There’s a huuuge package of toilet paper sitting in a corner of my bathroom. No, our family isn’t afflicted with an epidemic of diarrhea. Our bowels are fine, okay? But looking at those rolls of toilet paper gives me a strange comfort. Just thinking about them, in fact, fills me with a sense of security, of safety. It comforts me. Nothing beats the feeling of certainty that a pile of toilet paper can bring. My family laughs at me about this obsession. I cannot leave a supermarket without at least a dozen rolls in my cart. A disaster to me would be to need this item in an emergency only to find out we have run out of it, and so have to send someone posthaste to the nearest outlet to purchase a roll.
Maybe it’s genetic. My mother always made sure we had an ample supply at home. And her sister who lived in the province on her visits to Manila made sure she lugged home the biggest packages of toilet paper she could find.
Not having enough money for a panic-buying spree as most middle-class Metro Manilans indulged in last week, I sent off the hubby to the supermarket to buy the most basic of supplies: anti-bacterial handwash, bleach cleansers, rubbing alcohol, and hand sanitizers. He didn’t find any of these in the empty shelves, but I forgave him because he came bearing that humongous package of toilet paper.
I felt like I had just won a trophy.
At hindi ako nag-iisa. (And I am not alone.) All over the world, reports Chloe Taylor in CNBC, “consumers (are) stockpiling goods like hand sanitizer, canned foods and toilet paper.”
Taylor quotes Sander van der Linden, an assistant professor of social psychology at Cambridge University, who says that “when people are stressed [and who wouldn’t with this COVID-19 contagion?], their reason is hampered, so they look at what other people are doing. If others are stockpiling, it leads you to engage in the same behavior.”
Well, stocking up on hygiene products seems a most logical response to a creeping deadly virus, but toilet paper? Dimitrios Tsivrikos, lecturer in consumer and business psychology at the University College London, says toilet paper “has become an ‘icon’ of mass panic.”

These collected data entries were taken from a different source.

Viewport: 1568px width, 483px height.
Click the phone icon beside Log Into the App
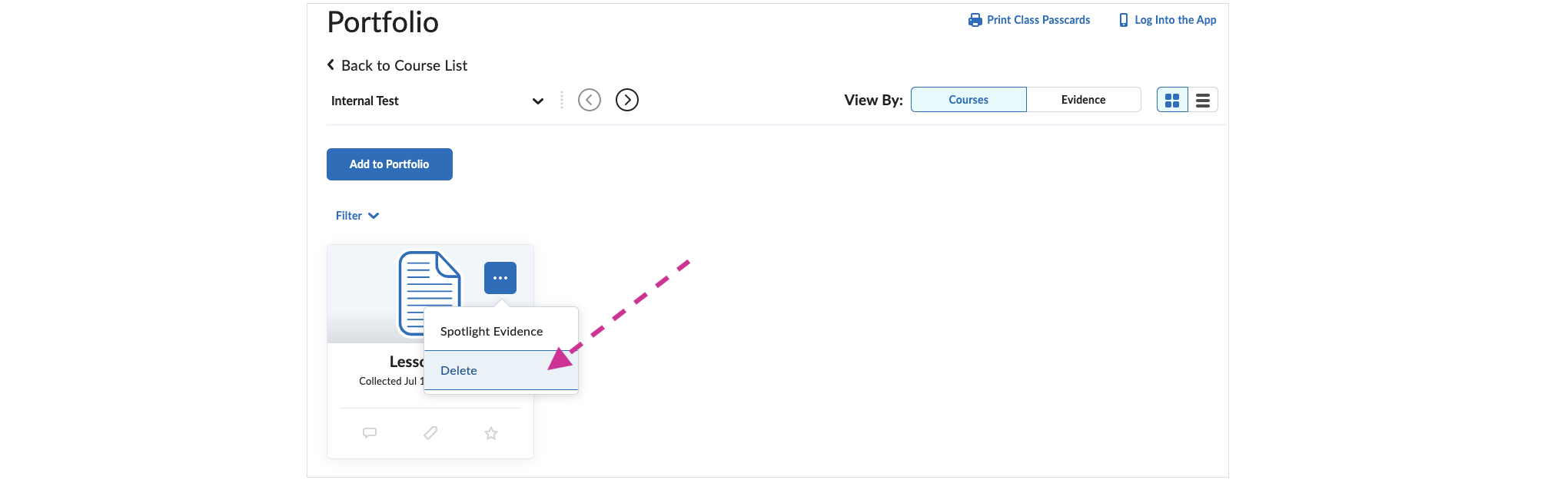1124,20
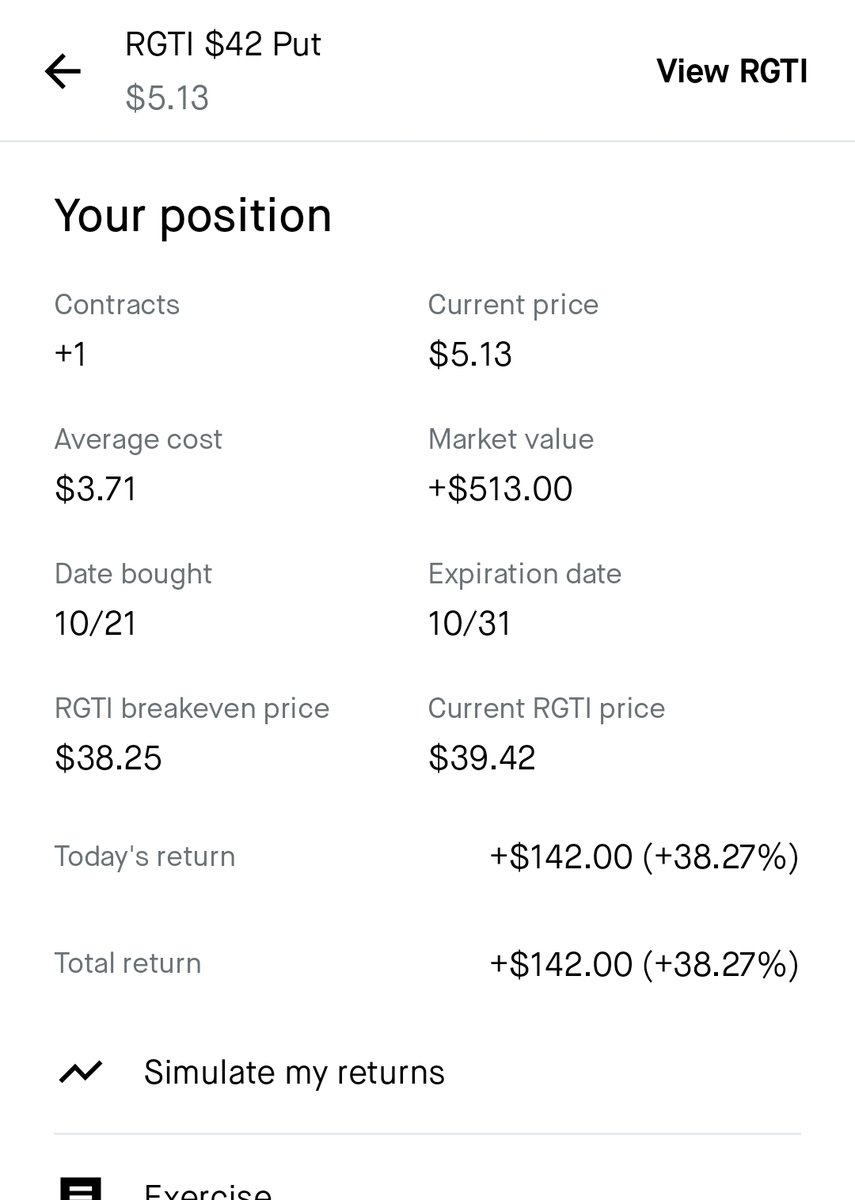Tap the back arrow icon

point(62,71)
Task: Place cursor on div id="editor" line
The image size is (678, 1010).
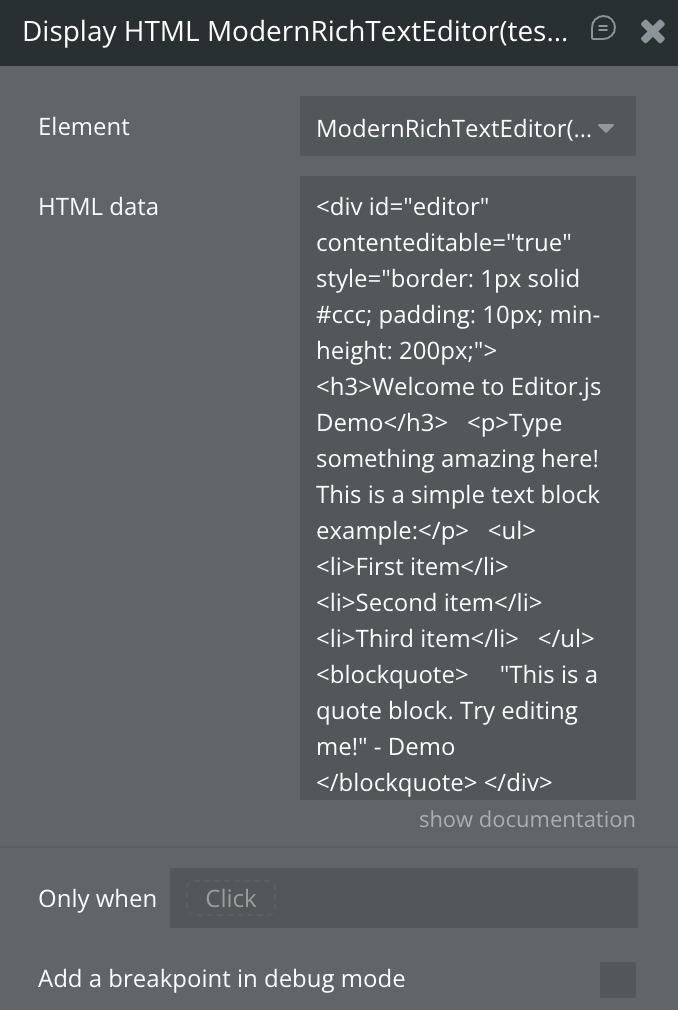Action: tap(403, 207)
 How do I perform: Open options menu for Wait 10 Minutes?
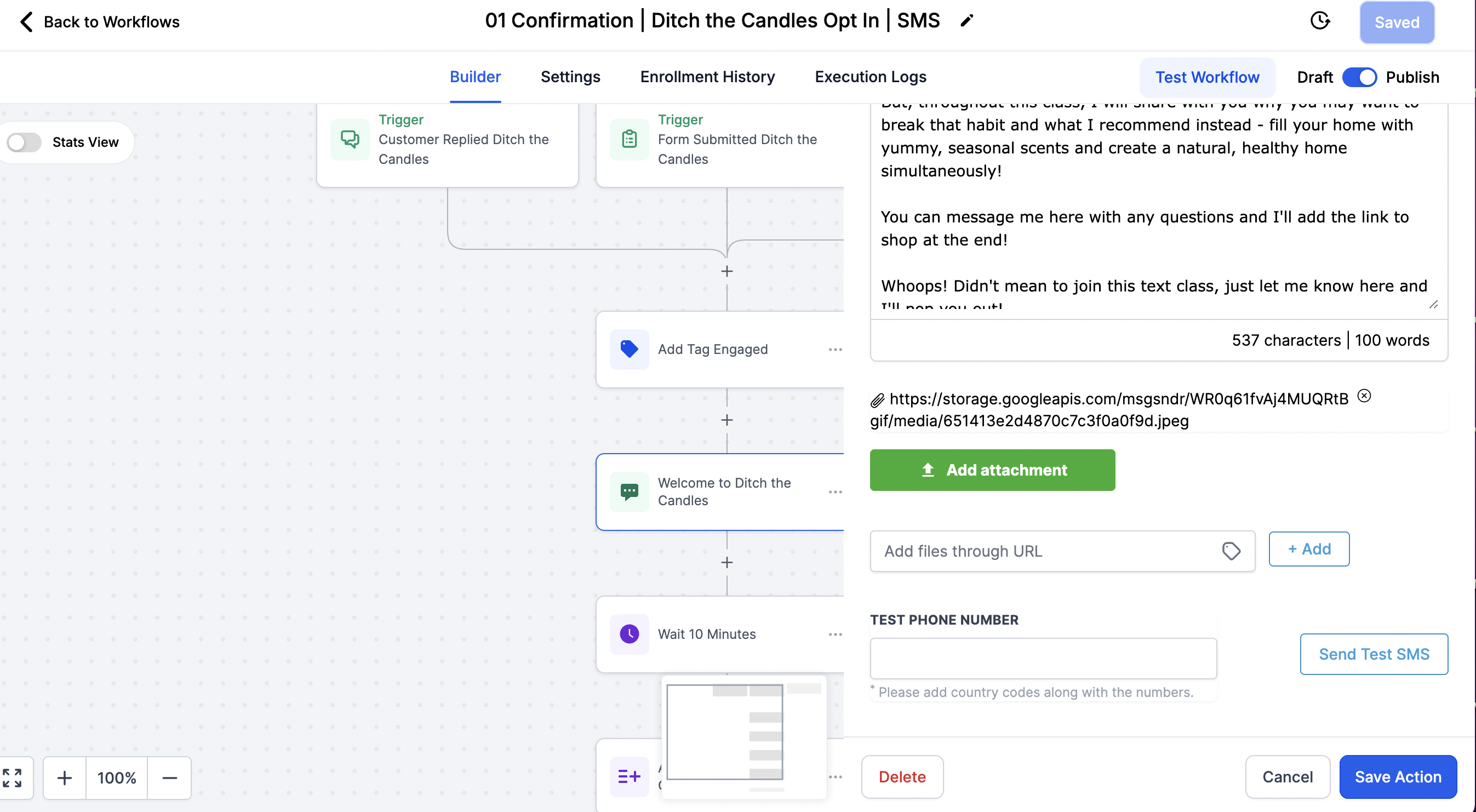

“In times of uncertainty,” he adds, “people enter a panic zone that makes them irrational and completely neurotic. In other disaster conditions like a flood, we can prepare because we know how many supplies we need, but we have a virus now we know nothing about.”
“When you enter a supermarket, you’re looking for value and high volumes,” Tsivrikos says, noting that “people are drawn to the large packaging that toilet paper comes in when they are looking to regain a sense of control.” Call me irrational and neurotic then, but authorities say I’m just a control freak.
He didn’t mention toilet paper or panic-buying, but I bet the best President in the Solar System at the end of Monday night’s press conference triggered yet another round of mass hysteria among us folks.
Indeed, if I had the money, I would have paid a visit to the neighborhood supermarket before the curfew set in.
When the President announced the “community quarantine” (but which he let slip was actually a lockdown) in Metro Manila, city folk sought to flee in droves, scared out of their wits and seeking to escape the clutches of COVID-19. Now I bet the scale of panic-buying in the next few days will dwarf even the frenzied scenes last week.
Let’s just take the specter of mass hunger. No family need fear for lack of food, our fearless leader declared when he announced the Luzon-wide enhanced quarantine. Barangay officials would be assigned to visit the homes of “hungry families” (drawn by loud rumblings of empty stomachs, perhaps?) and distribute food to them.
Emergency rationing could work for the first few days of a natural disaster, but does he expect the suddenly jobless and dispossessed in all of Luzon to subsist on canned sardines, instant noodles, and a kilo of rice for an entire month or more?
Excuse me, I suddenly need to go to the bathroom and count my precious rolls of toilet paper.